Entre os séculos XIV e XVI, observamos o desenvolvimento de uma série de transformações que atingiram profundamente a forma pela qual o homem europeu encarava o mundo à sua volta. Condensada sob o nome do Renascimento, essa série de mudanças determinaram o reconhecimento de novos modos de pensar e executar as artes, as ciências e as relações político-sociais.

O termo Renascimento, que advém da ideia de se “nascer outra vez”, tem sua origem fixada no expresso interesse que os homens dessa época tinham nas manifestações da cultura greco-romana. Para alguns que vivenciaram tal época, a renascença buscava recuperar uma visão de mundo que havia sido deixada de lado com o forte sentimento religioso desenvolvido na Idade Média.

Sob tal aspecto, observamos que o renascimento tinha uma expressa tendência humanista. Isso quer dizer que as preocupações, sentimentos e comportamentos humanos passavam a ser extremamente valorizados no campo da literatura, da pintura, da escultura e até nas instituições políticas. Nesse contexto, a Igreja viria a enfraquecer o antigo monopólio de conhecimento que lhe garantia posição central na produção do saber.

Além da tendência antropocêntrica, o renascimento também esteve próximo ao hedonismo, quando o corpo, os prazeres terrenos, a busca pelo belo e perfeição se tornaram vigentes no campo das artes. Paralelamente, o renascimento também teve um traço naturalista ao explorar os mínimos detalhes da natureza, das plantas, animais e da própria anatomia humana.

Do ponto de vista histórico, todas essas inovações tiveram seus primeiros passos desenvolvidos no interior das ricas cidades comerciais italianas. Na condição de porta de entrada para várias mercadorias, essas cidades recebiam pessoas de vários lugares que acabavam possibilitando a circulação de novos conhecimentos e valores. Além disso, o ambiente das cidades italianas também esteve favorecido pela ascensão de uma rica camada de comerciantes interessados em financiar a obra e artistas e intelectuais.

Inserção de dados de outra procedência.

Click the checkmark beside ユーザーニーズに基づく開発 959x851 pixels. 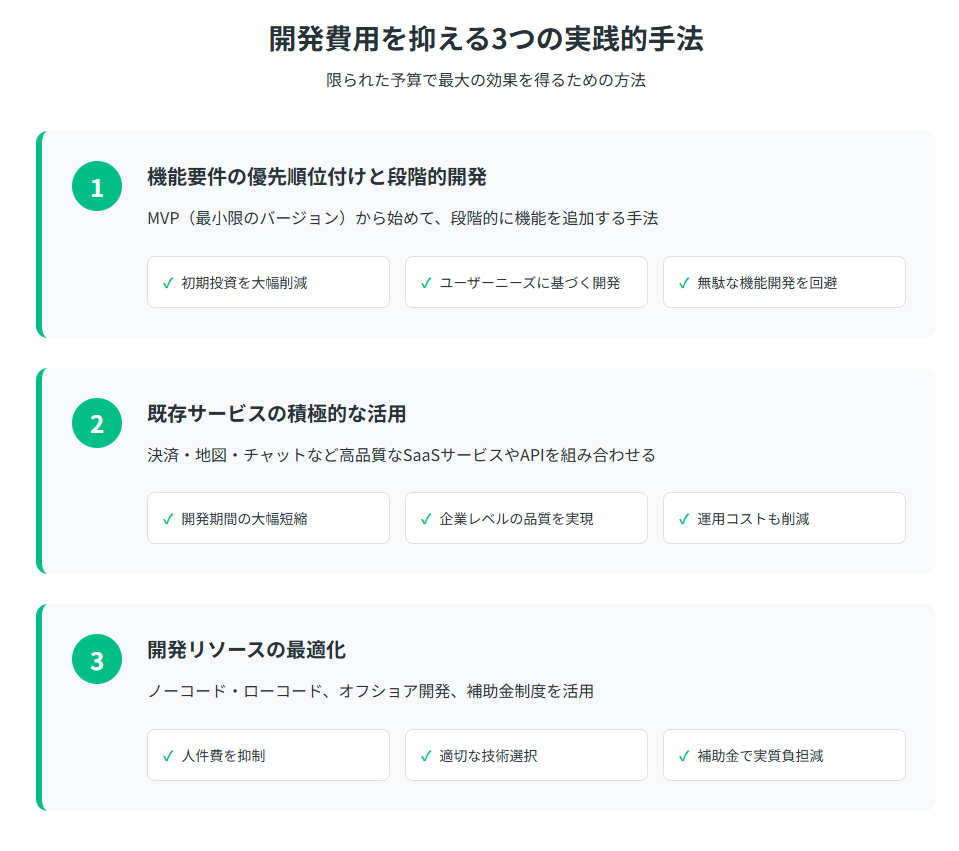[426, 283]
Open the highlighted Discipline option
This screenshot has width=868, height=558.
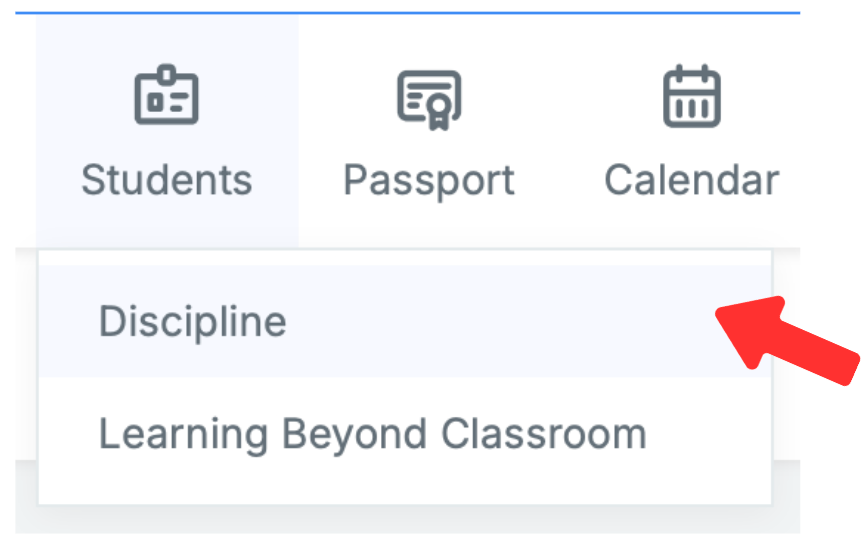(193, 322)
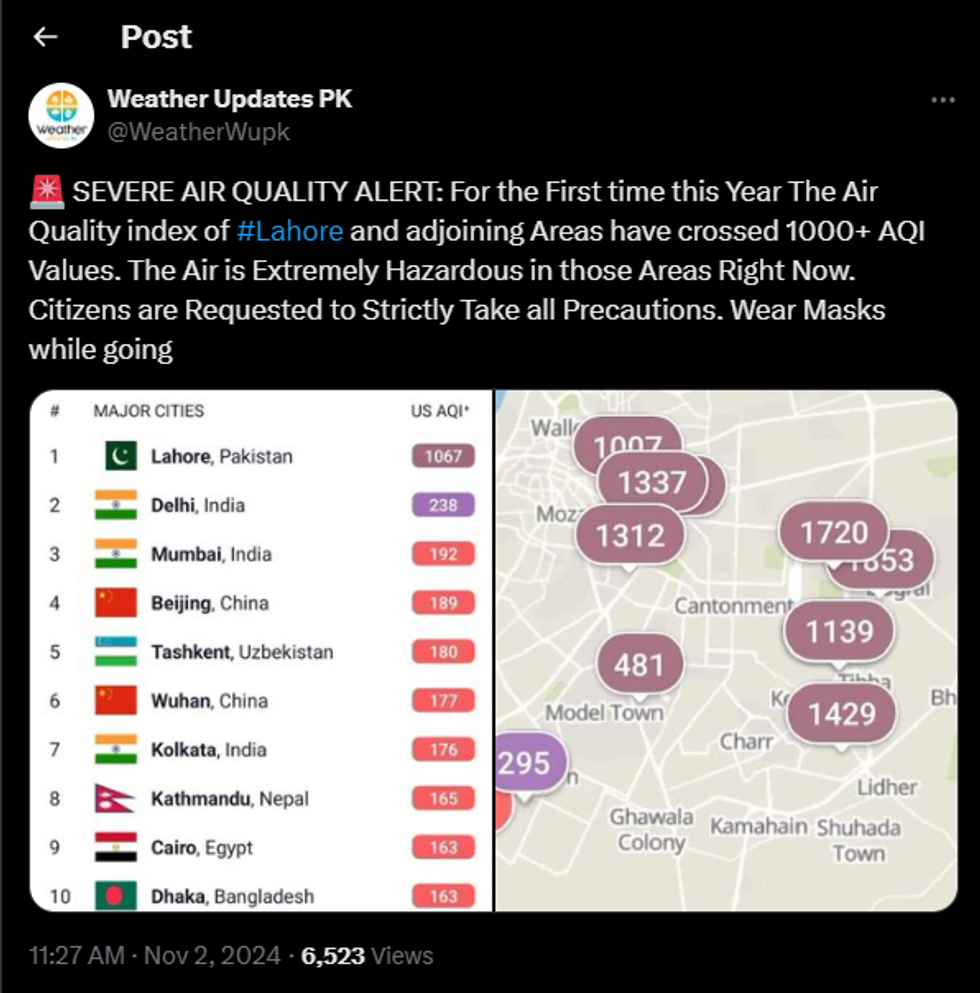
Task: Click the Weather Updates PK profile avatar
Action: (x=61, y=116)

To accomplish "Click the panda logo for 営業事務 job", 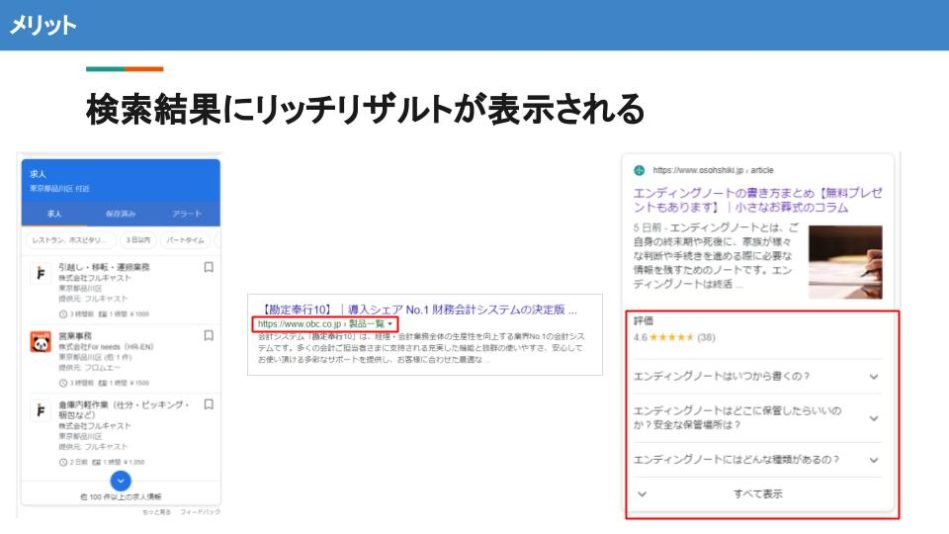I will pos(41,342).
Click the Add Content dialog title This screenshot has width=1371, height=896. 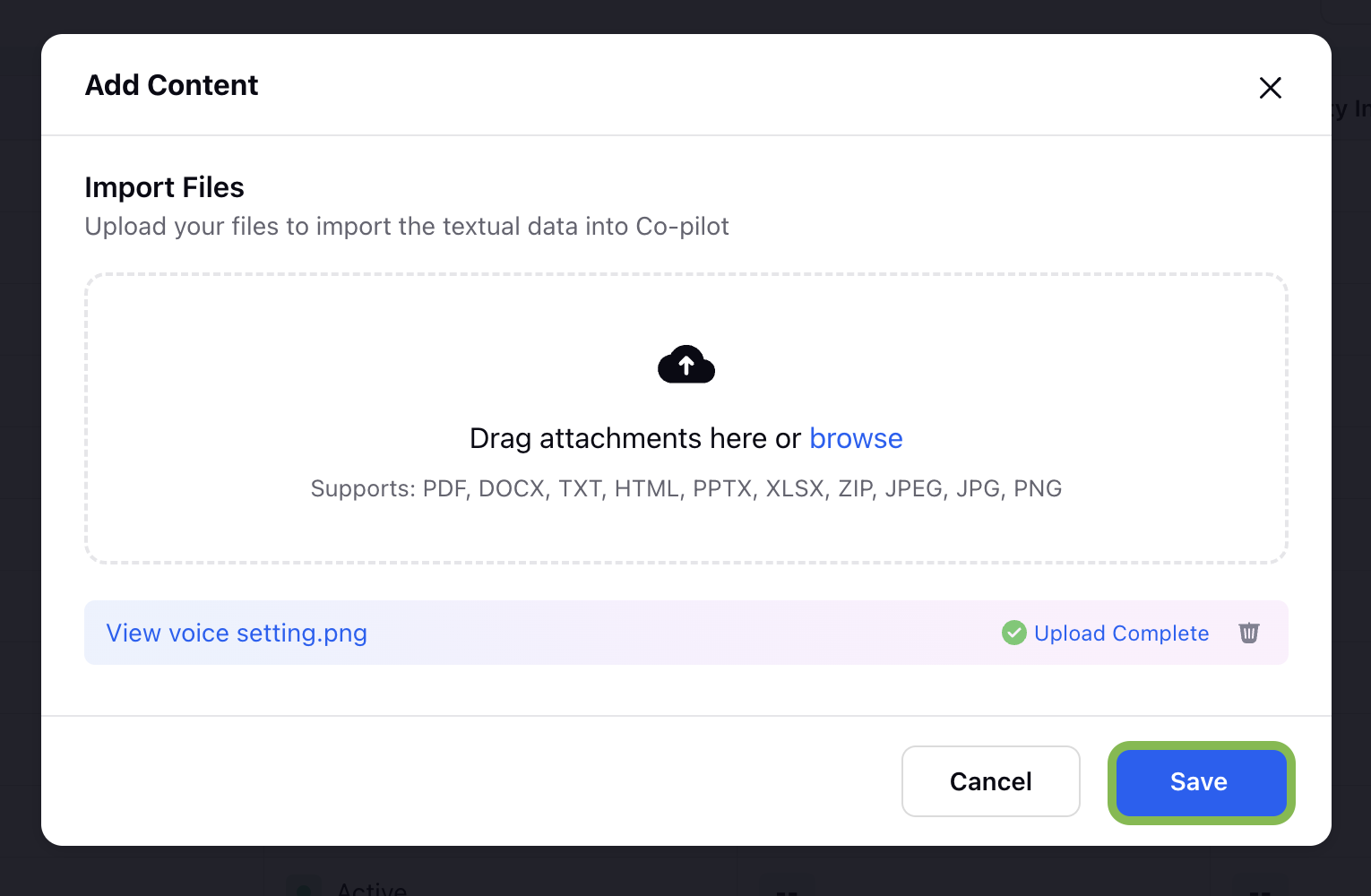pos(171,85)
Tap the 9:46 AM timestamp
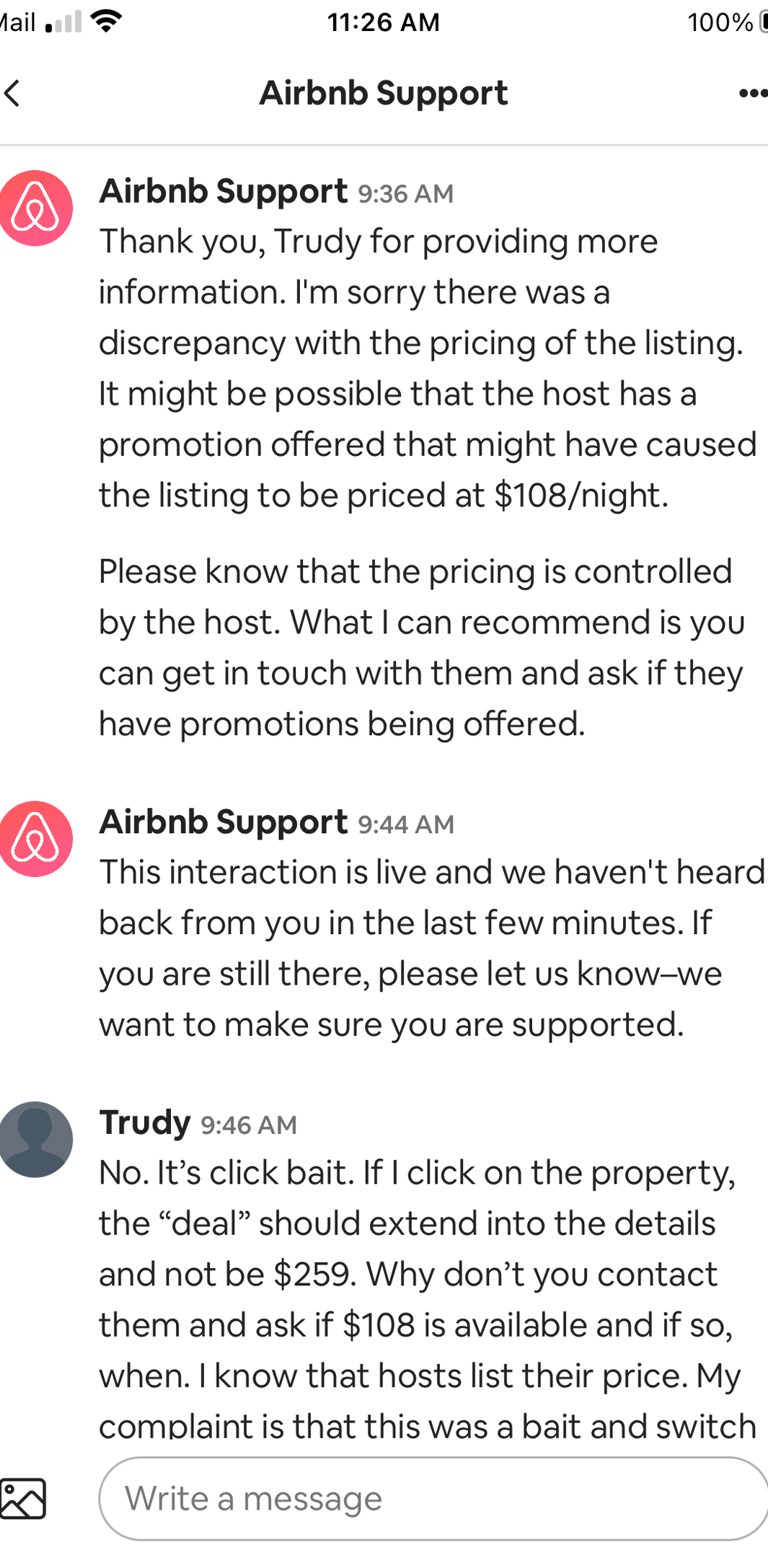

Ocorrido ao longo de vários séculos e em diferentes lugares, os historiadores subdividem especialmente o movimento renascentista italiano em três épocas distintas: Trecento, que abarca os anos de 1300; o Quattrocentro, que envolve as manifestações do século XV; e, finalmente, o Cinquecento, que compreende os anos “quinhentos”, o século XVI. Não sendo previamente organizado, observamos que o renascimento surge em de modo difuso pelas nações da Europa.

Além de modificar a natureza das artes, com a introdução de técnicas mais apuradas e o gosto pela temática humanística, o renascimento também provoca uma mudança no meio científico. Por meio de ações que envolviam a observação e a experimentação do mundo, os cientistas dessa época conquistaram importantes informações que contribuíram no desenvolvimento da medicina, da astronomia e da física.

Observado como um todo, não podemos simplificar o renascimento como uma mera substituição da forma medieval de se enxergar o mundo. Devemos lembrar que muitos artistas e estudiosos dessa época não abandonaram suas crenças e, em muitos casos, também valorizaram trabalhos de temática religiosa. De tal modo, o renascimento coloca-se como uma importante experiência que oferece outra possibilidade do homem europeu lidar com o mundo à sua volta.